> we have somebody who has somehow obtained a "weird" video file
Why are you arriving at the conclusion that this requires complex software, rather than just a simple UI that says "Drop video file here" and "Fix It" below? E.g., instead of your conclusion "stick to your walled-garden-padded-room reality where somebody else gives you a video file that works", another possibility is the simple UI I described? That seemed to me the point of the post.
This is really just my read for why this sort of software isn't more common. Go ahead and make it, and if it ends up being popular I'll look the fool.
I don't think that's true at all. The tool linked here is exactly the kind of utility that does one single task and that people are happy to download. Most people use software to solve a problem, not to play around with it and figure out if they have a use for it.
When we moved to Canada from the UK in 2010 there was no real way to access BBC content in a timely manner. My dad learned how to use a VPN and Handbrake to rip BBC iPlayer content and encode it for use on an Apple TV.
You had to do this if you wanted to access the content. The market did not provide any alternative.
Nowadays BBC have a BritBox subscription service. As someone in this middle space, my dad promptly bought a subscription and probably has never fired up Handbrake since.
That’s not always a possibility. See for example:
https://www.theverge.com/2020/5/20/21262302/ap-test-fail-iph...
Those people didn’t need or want Photoshop or a complicated program with tons of options to convert image formats form anything to anything. Even a simpler app like Preview implies knowing where to look for the conversion part and which format to pick. They could have done instead with a simple window which said “Drop File Here”, and if it’s an HEIC, convert to JPEG. Could even have an option to delete the original, but that’s bout it.
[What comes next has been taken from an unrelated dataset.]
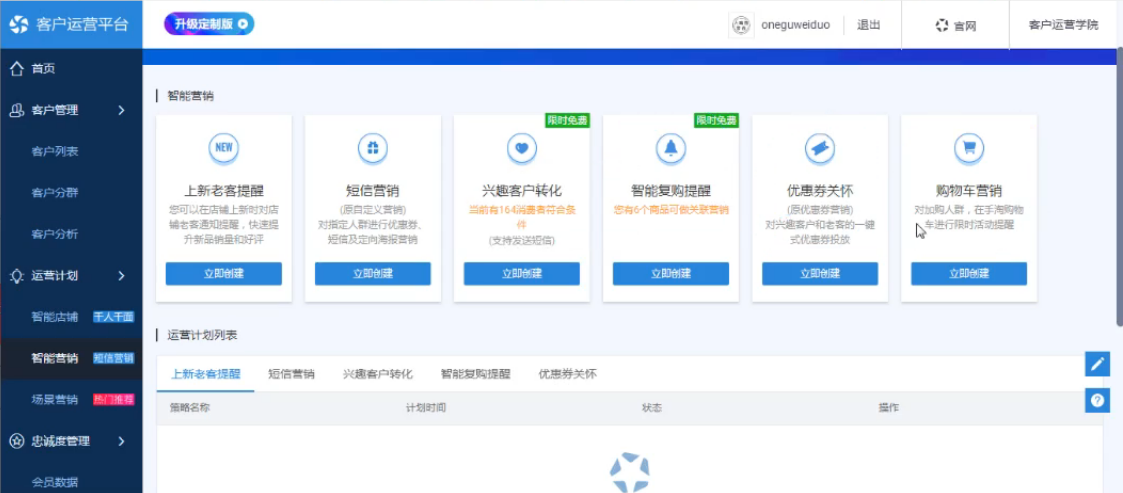Select 客户列表 in the sidebar
This screenshot has height=493, width=1123.
click(55, 151)
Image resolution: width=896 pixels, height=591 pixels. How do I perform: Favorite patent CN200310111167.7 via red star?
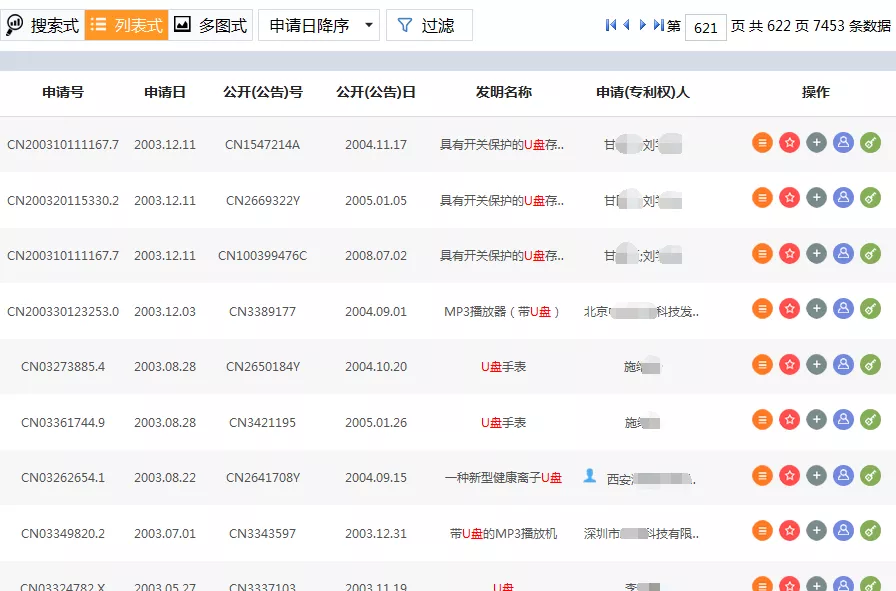(x=789, y=142)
There’s an Alfred workflow which is basically that. It does have some configuration, but the defaults are sensible and doesn’t let you screw up the important part of “detect this format which is causing me trouble and produce a format which will work”
But then you have to remember the names of 200 distinct software that all do this one thing, so you make a meta-software to manage and organize them, and you're back to square one only with more indirection
The solution in such cases can't reasonably be "everybody around the world learns to download one particular tool to fix things". In your example, the two reasonable solutions are either apple figures out how not to send image files to people that they can't understand, or the college board figures out how to convert heic into jpeg themselves. Otherwise, as in that case, most people will simply be left in a lurch.
Google could do this years ago.
It might be a problem that you have to search for the solution to every time you have it, but you'll find the solution quickly because many other people also experience the problem.